During his presidential campaign, then-Senator Barack Obama promised to put 1 million electric and plug-in hybrid vehicles on US roads by 2015. His pledge was one of an array of measures to reduce fuel consumption and work toward energy independence. But it begged the question: Is powering cars from the grid actually better for Mother Earth than burning gasoline?
Now, a comprehensive article in IEEE Spectrum attempts to answer that question by looking at the CO2 emissions from each. The consensus: In the US, if you compare a plug-in to a 25-mile-per-gallon car, a mile driven on electricity will always produce lower levels of CO2 than driving it on gasoline.
But, if you're comparing to a 50-mpg car (like, say, the 2010 Toyota Prius), then you need to know more about your local grid. In states with exceptionally dirty (or "high-carbon") power, that 2010 Prius emits slightly less carbon on a full "wells to wheels" basis than it would if powered on electricity. Take Wyoming or North Dakota, for instance, where power is exceptionally dirty, largely from burning coal,. Producing a kilowatt-hour of electricity generates more than 1,000 grams of CO2, roughly twice the national average. There, the Prius is a better bet.

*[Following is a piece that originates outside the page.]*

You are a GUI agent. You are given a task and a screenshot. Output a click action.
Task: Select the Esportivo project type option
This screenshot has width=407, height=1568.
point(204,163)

The article (written, ahem, by our editor-in-chief John Voelcker), goes into a fair bit of detail to source these calculations.
It also cites experts' belief that carbon emitted from power generation will gradually fall over time, especially if a carbon cap-and-trade mechanism is instituted. That would make electricity even more advantageous, except that gasoline cars will get more and more efficient over time as well.
Technologies like gasoline direct injection with turbocharging, the spread of mild hybrids, better aerodynamics, and lightweighting mean that the family sedan of 2030 or later could well return 50 miles per gallon on average.
The carbon impact of wall current versus liquid fuels will be most crucial in China, where car ownership is soaring and air pollution is epic. The country has enacted stiff taxes on cars that guzzle gas, and the country's industrial policies encourage car companies to experiment with electric drive. But its electric power is largely so dirty that electrifying transport without cleaning up the power plants may not really do much.
The attempt to wrap the world's arms around its output of manmade carbon continues, and the studies cited are likely the first of many. But if you're thinking of buying a plug-in, get ready to ask, "How green is my grid?"
How Green Is Your Grid?
[SOURCE: IEEE Spectrum]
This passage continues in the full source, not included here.